◆ **Exercise prompt**:
In the records below, find each line that holds "panel" and return it.

--- --- ---

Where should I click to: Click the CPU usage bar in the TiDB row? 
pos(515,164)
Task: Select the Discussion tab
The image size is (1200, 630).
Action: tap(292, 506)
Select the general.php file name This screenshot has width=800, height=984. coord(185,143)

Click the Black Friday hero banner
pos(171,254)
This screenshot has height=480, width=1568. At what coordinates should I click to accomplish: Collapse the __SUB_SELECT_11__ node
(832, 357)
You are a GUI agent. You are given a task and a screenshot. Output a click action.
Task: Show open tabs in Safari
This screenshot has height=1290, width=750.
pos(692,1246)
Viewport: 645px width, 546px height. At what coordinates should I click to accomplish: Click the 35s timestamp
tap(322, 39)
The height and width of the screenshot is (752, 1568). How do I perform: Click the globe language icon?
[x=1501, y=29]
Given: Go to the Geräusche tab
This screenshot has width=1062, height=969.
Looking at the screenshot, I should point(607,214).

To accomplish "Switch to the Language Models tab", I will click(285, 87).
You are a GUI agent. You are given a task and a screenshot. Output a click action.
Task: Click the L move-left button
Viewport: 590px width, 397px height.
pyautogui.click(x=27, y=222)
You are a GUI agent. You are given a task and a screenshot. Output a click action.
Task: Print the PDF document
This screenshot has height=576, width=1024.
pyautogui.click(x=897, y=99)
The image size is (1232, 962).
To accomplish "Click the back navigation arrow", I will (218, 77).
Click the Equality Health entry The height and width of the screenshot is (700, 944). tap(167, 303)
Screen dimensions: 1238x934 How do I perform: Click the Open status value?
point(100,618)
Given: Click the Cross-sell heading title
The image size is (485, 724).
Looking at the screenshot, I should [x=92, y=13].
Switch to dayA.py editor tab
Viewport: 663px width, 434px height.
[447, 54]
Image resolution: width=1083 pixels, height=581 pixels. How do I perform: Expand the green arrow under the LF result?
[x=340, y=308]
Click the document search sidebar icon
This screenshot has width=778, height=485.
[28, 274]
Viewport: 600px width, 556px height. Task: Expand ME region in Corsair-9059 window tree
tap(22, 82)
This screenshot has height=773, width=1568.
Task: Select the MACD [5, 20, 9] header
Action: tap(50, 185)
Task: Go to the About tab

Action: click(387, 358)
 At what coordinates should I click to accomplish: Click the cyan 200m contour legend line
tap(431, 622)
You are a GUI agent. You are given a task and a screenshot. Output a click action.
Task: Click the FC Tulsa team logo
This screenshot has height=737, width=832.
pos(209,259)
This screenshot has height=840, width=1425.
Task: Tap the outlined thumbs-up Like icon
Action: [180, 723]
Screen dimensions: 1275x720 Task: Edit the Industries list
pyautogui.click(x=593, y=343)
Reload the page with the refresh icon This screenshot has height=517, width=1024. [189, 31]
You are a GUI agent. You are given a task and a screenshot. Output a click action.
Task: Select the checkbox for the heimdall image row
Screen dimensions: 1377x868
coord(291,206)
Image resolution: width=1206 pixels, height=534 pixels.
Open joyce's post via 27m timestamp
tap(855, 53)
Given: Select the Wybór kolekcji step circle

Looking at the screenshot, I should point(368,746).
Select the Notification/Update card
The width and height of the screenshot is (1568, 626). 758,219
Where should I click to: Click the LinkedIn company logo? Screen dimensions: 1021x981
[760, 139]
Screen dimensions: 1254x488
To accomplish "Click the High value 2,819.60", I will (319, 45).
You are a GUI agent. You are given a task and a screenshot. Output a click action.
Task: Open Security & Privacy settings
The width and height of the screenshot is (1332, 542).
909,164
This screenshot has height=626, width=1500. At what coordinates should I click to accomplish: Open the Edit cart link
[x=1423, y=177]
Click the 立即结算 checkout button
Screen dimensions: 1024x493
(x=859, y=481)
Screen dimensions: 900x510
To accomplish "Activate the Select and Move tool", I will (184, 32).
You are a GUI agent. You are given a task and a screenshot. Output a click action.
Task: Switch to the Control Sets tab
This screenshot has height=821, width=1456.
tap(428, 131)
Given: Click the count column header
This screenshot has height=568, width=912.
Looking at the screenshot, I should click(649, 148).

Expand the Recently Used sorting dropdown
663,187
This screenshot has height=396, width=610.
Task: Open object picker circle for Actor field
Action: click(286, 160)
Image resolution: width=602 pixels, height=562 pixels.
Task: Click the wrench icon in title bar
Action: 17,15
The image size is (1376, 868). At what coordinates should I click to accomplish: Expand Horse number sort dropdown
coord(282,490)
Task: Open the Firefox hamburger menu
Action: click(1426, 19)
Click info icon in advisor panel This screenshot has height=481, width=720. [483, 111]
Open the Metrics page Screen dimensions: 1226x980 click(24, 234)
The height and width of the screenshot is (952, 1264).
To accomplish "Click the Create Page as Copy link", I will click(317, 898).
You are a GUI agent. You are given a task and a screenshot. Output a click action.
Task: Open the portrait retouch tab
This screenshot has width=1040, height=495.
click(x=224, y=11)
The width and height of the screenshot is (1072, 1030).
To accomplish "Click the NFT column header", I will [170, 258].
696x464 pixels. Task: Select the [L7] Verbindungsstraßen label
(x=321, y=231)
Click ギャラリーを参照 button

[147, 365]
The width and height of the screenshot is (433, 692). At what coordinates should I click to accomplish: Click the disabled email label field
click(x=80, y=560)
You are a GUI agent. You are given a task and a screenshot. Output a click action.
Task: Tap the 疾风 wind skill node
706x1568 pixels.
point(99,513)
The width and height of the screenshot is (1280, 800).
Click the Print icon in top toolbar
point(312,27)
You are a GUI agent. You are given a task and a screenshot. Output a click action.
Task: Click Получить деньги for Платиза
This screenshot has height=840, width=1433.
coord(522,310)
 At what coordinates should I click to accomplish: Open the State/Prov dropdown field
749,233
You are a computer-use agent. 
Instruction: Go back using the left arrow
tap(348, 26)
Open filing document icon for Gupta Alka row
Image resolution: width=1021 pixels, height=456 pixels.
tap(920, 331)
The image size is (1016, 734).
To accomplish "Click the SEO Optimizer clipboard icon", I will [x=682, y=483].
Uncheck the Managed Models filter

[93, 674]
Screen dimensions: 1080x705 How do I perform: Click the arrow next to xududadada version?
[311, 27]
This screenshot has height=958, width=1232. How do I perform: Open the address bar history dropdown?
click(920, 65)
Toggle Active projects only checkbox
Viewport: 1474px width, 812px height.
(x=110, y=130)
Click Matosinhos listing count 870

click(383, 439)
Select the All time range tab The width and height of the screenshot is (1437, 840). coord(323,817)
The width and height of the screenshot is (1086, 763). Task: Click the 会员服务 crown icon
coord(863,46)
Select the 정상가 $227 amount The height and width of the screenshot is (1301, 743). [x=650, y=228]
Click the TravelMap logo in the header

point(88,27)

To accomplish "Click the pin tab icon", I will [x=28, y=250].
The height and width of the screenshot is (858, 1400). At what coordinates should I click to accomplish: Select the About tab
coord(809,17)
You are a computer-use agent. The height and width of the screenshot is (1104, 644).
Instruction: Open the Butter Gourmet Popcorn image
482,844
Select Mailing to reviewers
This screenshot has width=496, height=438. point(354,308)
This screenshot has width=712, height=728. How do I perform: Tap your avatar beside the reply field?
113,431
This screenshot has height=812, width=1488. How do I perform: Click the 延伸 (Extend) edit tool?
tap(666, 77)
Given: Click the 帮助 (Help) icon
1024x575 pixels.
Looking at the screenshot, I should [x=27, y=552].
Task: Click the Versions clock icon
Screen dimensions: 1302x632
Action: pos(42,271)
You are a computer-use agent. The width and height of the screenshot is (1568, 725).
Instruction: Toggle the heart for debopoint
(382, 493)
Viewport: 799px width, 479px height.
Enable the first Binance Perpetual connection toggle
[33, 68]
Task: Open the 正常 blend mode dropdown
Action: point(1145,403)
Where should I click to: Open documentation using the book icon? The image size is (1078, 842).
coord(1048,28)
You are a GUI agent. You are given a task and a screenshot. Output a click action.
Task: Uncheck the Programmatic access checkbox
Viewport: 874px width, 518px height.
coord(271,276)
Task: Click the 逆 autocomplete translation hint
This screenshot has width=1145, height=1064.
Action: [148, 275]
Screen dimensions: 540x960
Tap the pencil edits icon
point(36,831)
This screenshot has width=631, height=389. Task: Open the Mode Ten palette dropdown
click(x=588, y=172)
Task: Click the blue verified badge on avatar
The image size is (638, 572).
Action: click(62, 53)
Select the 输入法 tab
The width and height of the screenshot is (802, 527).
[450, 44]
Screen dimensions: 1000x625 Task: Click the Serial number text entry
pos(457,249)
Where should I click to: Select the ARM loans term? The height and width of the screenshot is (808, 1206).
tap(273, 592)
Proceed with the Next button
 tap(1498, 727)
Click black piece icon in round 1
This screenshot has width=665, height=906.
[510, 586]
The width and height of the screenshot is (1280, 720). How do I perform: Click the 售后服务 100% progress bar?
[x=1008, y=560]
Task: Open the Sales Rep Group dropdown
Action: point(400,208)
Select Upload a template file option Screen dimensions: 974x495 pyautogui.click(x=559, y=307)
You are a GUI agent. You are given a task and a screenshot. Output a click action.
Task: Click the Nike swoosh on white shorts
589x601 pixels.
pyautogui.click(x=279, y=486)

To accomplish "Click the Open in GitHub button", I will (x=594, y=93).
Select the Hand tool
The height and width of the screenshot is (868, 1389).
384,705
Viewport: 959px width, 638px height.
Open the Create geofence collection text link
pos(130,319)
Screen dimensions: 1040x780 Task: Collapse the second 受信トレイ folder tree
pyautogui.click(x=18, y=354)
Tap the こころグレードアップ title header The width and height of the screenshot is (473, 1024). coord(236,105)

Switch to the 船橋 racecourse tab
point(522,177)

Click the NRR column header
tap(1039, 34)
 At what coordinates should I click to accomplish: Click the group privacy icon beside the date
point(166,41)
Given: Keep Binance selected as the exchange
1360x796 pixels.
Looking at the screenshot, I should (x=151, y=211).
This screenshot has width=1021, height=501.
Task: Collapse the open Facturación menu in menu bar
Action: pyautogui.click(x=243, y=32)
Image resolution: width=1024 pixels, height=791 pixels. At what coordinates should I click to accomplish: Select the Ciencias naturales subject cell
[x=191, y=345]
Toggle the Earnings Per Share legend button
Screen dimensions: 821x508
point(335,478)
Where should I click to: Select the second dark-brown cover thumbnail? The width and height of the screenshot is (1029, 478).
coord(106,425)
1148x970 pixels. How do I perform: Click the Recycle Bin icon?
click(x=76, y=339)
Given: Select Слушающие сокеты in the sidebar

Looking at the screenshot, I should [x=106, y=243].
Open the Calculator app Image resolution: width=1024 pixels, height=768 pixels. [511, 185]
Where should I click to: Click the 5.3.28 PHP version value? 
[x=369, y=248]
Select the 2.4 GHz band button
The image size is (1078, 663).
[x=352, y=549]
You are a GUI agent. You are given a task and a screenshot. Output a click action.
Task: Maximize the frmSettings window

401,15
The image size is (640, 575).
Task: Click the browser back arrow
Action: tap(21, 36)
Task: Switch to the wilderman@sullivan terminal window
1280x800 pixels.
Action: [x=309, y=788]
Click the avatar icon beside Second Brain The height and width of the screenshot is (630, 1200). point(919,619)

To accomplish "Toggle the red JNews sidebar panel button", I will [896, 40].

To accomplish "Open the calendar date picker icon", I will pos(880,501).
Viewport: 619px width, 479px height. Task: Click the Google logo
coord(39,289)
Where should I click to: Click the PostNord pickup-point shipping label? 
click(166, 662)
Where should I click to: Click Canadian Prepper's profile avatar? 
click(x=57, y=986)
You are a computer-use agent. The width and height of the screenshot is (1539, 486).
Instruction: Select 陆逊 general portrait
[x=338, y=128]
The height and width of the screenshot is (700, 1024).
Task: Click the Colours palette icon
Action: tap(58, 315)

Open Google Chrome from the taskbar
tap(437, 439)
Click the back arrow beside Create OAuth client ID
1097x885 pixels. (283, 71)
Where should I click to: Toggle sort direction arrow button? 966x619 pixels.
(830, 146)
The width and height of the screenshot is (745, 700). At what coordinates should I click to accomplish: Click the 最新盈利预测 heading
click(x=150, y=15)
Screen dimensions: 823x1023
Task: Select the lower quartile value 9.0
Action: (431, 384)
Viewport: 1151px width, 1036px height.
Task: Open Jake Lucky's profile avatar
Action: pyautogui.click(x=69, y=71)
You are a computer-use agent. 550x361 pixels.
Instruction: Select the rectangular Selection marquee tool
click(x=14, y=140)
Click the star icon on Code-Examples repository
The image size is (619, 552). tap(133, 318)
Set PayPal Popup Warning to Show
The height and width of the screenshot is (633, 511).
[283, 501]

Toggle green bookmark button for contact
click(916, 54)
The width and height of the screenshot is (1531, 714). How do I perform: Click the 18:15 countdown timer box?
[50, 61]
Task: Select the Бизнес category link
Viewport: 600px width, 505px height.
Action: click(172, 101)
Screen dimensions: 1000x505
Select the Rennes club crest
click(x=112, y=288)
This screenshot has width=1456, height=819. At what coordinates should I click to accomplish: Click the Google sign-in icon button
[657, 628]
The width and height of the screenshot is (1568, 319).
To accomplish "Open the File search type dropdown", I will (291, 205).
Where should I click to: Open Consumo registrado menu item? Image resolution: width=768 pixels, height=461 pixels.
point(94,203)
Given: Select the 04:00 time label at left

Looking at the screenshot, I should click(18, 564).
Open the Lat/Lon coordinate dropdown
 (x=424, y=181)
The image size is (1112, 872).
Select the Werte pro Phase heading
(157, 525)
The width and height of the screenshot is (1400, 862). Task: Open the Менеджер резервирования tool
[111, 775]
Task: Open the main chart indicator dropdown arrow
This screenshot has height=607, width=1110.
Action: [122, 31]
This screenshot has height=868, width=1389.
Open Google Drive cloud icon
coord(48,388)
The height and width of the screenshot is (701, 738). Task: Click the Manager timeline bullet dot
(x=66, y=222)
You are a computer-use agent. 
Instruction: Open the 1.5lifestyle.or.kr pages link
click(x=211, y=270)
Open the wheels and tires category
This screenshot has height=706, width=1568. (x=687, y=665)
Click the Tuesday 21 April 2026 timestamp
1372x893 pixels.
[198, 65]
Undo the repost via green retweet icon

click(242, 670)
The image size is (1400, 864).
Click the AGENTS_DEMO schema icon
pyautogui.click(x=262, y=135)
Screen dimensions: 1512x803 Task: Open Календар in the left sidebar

--- --- ---

◆ **Solution for this exercise**:
Click info icon in advisor panel This screenshot has height=481, width=720. [483, 111]
To accomplish "Toggle the red JNews sidebar panel button", I will [896, 40].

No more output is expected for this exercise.